Of course, the West Hills are east of Beaverton


----------



## GH-Mike (Jan 20, 2007)

*Welcome*

You are moving to bike nirvana – There is so much good road biking in and around Portland Beaverton you will eventually have a whole stable of bikes just to accommodate all you biking desires. Examples might include:

Saturday west side Portland Velo bike - 05 Trek Madone with added Nike swoosh on lower left chain stay.

Sunday Lake Oswego to West Hills climb repeats – might try a Parlee, Time or Look 595.

Monday – Friday – Beaverton to east Portland coffee bike – I’m going with a rattle can painted single speed Vanilla with bull horns and beat up Brooks saddle you found at “City Bikes”.

Welcome to (greater PDX) town – hope you love it as much as I do.


----------



## Argentius (Aug 26, 2004)

Beaverton itself is one of the worst Portland suburbs for riding IMHO, but it is fairly small and the surrounding area rules -- you can get out to farm country quickly, the west hills instantly, Portland itself right over those hills. It's nice.


----------



## alejovh1 (Mar 3, 2007)

head to North plains, nice quiet roads and plenty of hills near by


----------



## Argentius (Aug 26, 2004)

Ignoring the fact that both the drivers AND the cops are out to get you, you're right.


----------



## alejovh1 (Mar 3, 2007)

all you have to do is stop at the 4 way stop in North Plains and the cops will leave you alone.
the rule applies to all vehicles


----------



## Dank (Nov 26, 2006)

whenever i'm out visiting my girlfriend i see riders all the time. is skyline road a good road to ride?


----------



## PltJett (Nov 23, 2006)

It's good quality, if that's what your asking. Or if you really, really like climbs....


----------



## Argentius (Aug 26, 2004)

*To and from*



Dank said:


> is skyline road a good road to ride?


Riding along skyline itself is scenic, but at peak traffic times can get busy.

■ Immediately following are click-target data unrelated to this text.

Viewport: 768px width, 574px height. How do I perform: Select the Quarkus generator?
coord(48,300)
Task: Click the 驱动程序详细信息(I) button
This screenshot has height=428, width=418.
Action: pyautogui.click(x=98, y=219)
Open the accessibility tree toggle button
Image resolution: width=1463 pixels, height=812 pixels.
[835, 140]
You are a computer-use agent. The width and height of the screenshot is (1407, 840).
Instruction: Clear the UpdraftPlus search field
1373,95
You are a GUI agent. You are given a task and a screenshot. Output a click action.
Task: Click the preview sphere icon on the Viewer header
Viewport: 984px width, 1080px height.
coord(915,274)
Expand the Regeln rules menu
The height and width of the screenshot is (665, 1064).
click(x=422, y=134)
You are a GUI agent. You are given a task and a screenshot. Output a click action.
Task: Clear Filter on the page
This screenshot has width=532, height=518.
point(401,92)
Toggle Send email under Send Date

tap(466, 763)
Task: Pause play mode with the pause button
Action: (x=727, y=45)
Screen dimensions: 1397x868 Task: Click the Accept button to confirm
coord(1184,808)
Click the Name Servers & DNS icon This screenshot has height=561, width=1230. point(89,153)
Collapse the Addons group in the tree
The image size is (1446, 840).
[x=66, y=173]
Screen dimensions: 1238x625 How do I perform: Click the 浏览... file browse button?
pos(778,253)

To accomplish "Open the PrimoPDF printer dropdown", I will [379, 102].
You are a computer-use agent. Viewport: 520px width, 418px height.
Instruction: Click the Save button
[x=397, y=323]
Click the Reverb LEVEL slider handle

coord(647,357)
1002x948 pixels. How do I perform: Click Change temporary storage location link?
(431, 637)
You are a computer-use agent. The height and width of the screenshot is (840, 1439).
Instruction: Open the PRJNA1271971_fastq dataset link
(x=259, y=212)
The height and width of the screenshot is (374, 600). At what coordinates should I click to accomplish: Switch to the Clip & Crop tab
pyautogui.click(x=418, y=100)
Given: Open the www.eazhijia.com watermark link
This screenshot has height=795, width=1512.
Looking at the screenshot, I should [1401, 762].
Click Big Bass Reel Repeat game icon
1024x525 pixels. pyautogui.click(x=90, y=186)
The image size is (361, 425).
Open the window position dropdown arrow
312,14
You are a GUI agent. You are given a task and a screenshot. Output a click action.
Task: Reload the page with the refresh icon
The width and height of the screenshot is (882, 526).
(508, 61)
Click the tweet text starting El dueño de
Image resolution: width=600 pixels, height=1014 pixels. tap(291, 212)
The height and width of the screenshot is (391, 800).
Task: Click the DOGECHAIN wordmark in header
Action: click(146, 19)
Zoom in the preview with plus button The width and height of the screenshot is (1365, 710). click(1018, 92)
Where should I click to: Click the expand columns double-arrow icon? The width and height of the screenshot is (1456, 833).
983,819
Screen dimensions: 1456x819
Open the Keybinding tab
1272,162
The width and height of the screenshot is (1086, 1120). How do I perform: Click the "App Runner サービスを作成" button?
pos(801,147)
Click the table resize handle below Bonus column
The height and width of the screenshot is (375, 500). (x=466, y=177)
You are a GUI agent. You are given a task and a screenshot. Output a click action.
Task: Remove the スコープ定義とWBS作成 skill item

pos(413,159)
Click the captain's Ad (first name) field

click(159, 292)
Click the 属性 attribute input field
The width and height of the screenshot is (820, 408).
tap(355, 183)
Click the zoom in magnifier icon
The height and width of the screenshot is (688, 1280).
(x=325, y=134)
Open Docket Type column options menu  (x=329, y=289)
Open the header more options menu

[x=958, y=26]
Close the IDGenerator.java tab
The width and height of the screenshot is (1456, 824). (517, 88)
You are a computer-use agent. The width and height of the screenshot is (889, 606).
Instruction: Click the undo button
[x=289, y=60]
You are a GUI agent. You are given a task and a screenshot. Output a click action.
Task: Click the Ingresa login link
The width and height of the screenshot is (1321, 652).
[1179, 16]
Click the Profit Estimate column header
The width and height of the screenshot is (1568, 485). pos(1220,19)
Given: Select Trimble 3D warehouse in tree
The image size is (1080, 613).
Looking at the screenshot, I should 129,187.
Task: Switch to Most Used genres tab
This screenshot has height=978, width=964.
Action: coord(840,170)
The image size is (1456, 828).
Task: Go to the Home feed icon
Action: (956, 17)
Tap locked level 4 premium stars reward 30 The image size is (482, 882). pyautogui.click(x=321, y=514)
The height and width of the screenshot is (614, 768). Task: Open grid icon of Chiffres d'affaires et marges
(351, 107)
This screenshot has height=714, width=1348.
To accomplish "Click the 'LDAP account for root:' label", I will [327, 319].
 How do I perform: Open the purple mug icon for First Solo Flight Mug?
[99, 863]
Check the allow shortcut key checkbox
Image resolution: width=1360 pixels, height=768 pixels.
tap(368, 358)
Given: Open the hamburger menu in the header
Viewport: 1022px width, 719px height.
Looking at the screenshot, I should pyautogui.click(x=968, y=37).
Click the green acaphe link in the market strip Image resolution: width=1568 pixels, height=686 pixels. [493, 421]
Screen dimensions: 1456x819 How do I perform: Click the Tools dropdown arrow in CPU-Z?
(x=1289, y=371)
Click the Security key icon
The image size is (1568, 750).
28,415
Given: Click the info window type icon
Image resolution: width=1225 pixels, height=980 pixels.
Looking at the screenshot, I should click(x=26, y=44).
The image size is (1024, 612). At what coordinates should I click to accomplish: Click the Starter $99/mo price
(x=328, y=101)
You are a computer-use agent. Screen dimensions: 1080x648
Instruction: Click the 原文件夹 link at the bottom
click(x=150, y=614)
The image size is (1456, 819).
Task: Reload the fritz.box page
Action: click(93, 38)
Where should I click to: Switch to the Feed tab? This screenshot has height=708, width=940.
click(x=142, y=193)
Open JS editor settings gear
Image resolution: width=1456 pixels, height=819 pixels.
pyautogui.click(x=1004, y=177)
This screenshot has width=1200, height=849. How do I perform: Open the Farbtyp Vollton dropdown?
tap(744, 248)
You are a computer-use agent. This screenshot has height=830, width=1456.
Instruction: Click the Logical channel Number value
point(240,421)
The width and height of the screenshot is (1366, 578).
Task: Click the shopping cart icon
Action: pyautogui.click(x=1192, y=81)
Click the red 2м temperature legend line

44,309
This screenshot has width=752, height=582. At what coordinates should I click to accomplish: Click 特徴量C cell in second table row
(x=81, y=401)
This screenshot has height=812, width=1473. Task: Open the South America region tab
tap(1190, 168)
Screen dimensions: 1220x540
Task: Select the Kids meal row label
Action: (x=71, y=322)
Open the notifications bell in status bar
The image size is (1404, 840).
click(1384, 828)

Better is to ride along the valley roads on either side of it, and then climb up and over the ridge -- several places to do it. You can do a LOT of climbing that way if you want. Good times.


----------



## Wookiebiker (Sep 5, 2005)

Dank said:


> whenever i'm out visiting my girlfriend i see riders all the time. is skyline road a good road to ride?


Skyline is a great place to ride, if you don't mind cars whizzing by you. It's a twisty road with little to no shoulders....However the views are great. Most people are courtious, but as always the jerks let themselves be known.

As has been mentioned you can get a lot of climbing in that area.


Go up Cornell and take a left on Skyline
Then go left down Thompson to Bethany road
Then go right to Springville Rd. 
Go right on Springville and climb up to Skyline. 
Then take a left and go up to Germantown road and go right
At the bottom of Germantown go right at HWY 30 and take another right up Newberry road.

In about 15 miles of riding you will have about 3200 feet of 4.5% - 9% grade climbing and some really fun, fast and twisty decents.

That's just in the west hills (east if you are in Beaverton).

There are also good climbs around North Plains....take the flats to that area and climb Pumpkin Ridge...It's about a 7 mile climb with 1200 feet of elevation gain and is really a pretty fast climb.

Or keep going west and head into the coast range...lots of good rides there.

For a fun ride, head west to Hagg Lake. Great roads, lots of rollers and from Beaverton a round trip ride would be in the 60-70 mile range.

You can also head up to Bald Peak which is another great climb in the area and Bald Peak Road is a steep, tough climb...though not super long.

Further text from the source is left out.